▸ SUPPLIED TEXT
Thursday, May 30, 2013

Dow Theory Update for May 30: Stocks close up but fail again to better recent highs

 Gold seems to gain some strength on USD weakness


Let’s get started with our Dow Theory commentary on this blog for today.


The SPY, Transports and Industrials close up. However, no index has been able to better recent highs. The longer this situation persists, the higher the odds for a secondary reaction. The primary and secondary trend is bullish.

Today’s volume was lower than yesterday’s, which is bearish.

Gold and silver

GLD gained one tonne of inventory yesterday. This is a feat if we bear in mind more than five months of relentless inventory declines have elapsed.

GLD and SLV closed up. Gold seems to have gained some strength due to the USD recent weakness. However, as readers of this Dow Theory blog are well aware, I will not jump the gun until my Dow Theory patterns tell me to do so. Thus, the primary and secondary trend remains bearish.

GDX and SIL, the gold and silver miners ETFs, closed up. The primary and secondary trend remains bearish.

One observation about the precious metals' universe (including miners) bear market. Primary bear markets in stocks tend to last an average of ca. 6 months. Thus, primary bear markets last significantly less than bull markets. However, when it comes to the precious metals' universe, I lack the empirical record available to stocks indices. If I were dealing with stocks indices, I could confidently say that it is likely that the primary bear market is running out of gas, at least statistically. However, when it comes to precious metals, I lack such empirical record and all I can do is rely on the Dow Theory patterns I see on the charts. Therefore, until I see a primary bull market signal, I have to conclude that the primary trend remains bearish.

One more thought: I feel the action of the miners is vital to ascertain whether blogger FOFOA is right or wrong. His main tenet is that only physical gold will experience a monster revaluation, whereas silver and the gold and silver miners will be left behind. If gold is to experience a massive revaluation (i.e. USD 55000 in current purchasing power, as per FOFOA), I feel we will not see any traces of the coming revaluation on the GLD chart. If, once again, FOFOA is right, the price of paper gold will go down, markets will shut, and after such a hiatus, physical-only gold markets will reemerge.

Accordingly, my real-life application of FOFOA’s insights is as follows:

·        GLD or COMEX gold will not give us any clue as to when the revaluation of gold is nigh.

·      On the contrary, it is very likely that shortly before the closure of the gold markets as we know them now, there will be a monster bear market in gold, which will reflect the demise of paper gold. This is not a certainty but a distinct possibility according to FOFOA.

▸ DATA SECTION
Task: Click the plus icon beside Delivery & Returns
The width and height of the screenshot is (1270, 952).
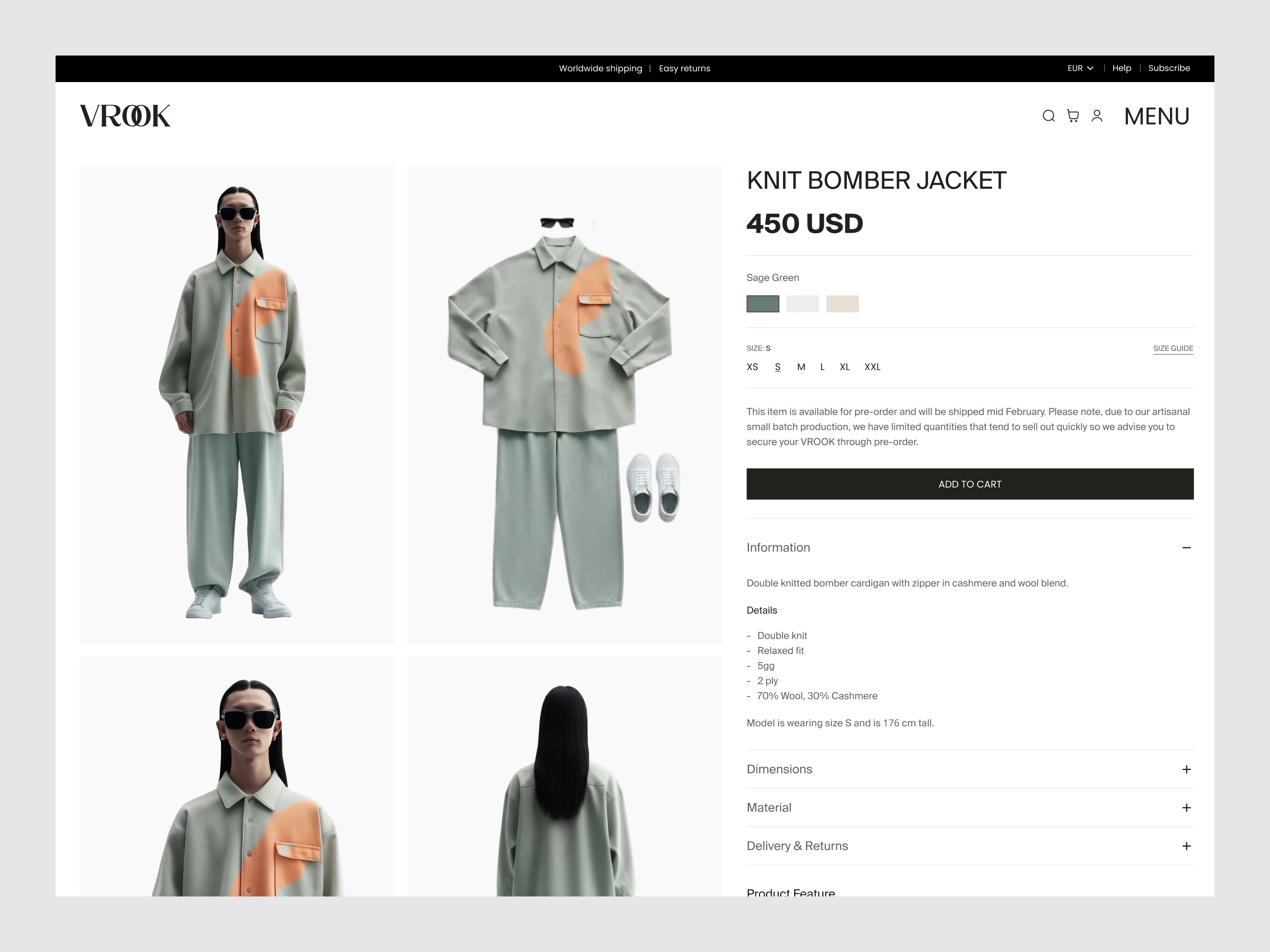Action: [x=1186, y=846]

▸ PARTS OF THE EXERCISE
1) Write out the passage of the Dow Theory commentary that begins at the words "The SPY, Transports" and stops after the words "up. The primary and secondary trend remains bearish.".
2) List every ticker symbol that the Dow Theory commentary reports as having closed up.
3) Carry the Dow Theory commentary forward from its final sentence.
The material is not needed for this work.

▸ RESULTS
1)
The SPY, Transports and Industrials close up. However, no index has been able to better recent highs. The longer this situation persists, the higher the odds for a secondary reaction. The primary and secondary trend is bullish.

Today’s volume was lower than yesterday’s, which is bearish.

Gold and silver

GLD gained one tonne of inventory yesterday. This is a feat if we bear in mind more than five months of relentless inventory declines have elapsed.

GLD and SLV closed up. Gold seems to have gained some strength due to the USD recent weakness. However, as readers of this Dow Theory blog are well aware, I will not jump the gun until my Dow Theory patterns tell me to do so. Thus, the primary and secondary trend remains bearish.

GDX and SIL, the gold and silver miners ETFs, closed up. The primary and secondary trend remains bearish.

2) SPY, GLD, SLV, GDX, SIL

3)
·      Thus, paper gold charts will only let us know whether paper gold is to survive or is headed for disaster. Paper gold charts will never tell us that a huge revaluation for physical gold is coming.

·        However, if my understanding of FOFOA is right, there are two distinct scenarios:

1.      If paper gold survives, so will the miners. Gold will not experience a 30-bagger, but it will  be just another bull market. Maybe it will reach 2000, 3000, who knows, but no massive revaluation. Under such “normal” conditions, the miners will probably thrive and show it on the charts. Thus, if a primary bull market in gold and silver miners starts, I’ll see it as a signal that the “old normal” is going to continue, at least for the time being. No end of the world in sight, no reset.

2.      However, if paper gold dies and a physical only market for a revalued gold is to emerge, the miners are likely to be doomed (gold miners because gold will become too valuable to let the miners enjoy the booty; and silver miners because silver will not participate in the copious revaluation). If this is to occur, weakness (i.e. a primary bear market) should be visible on the charts. If there is a “reset," I feel we will find some clues by looking at the miners' weakness.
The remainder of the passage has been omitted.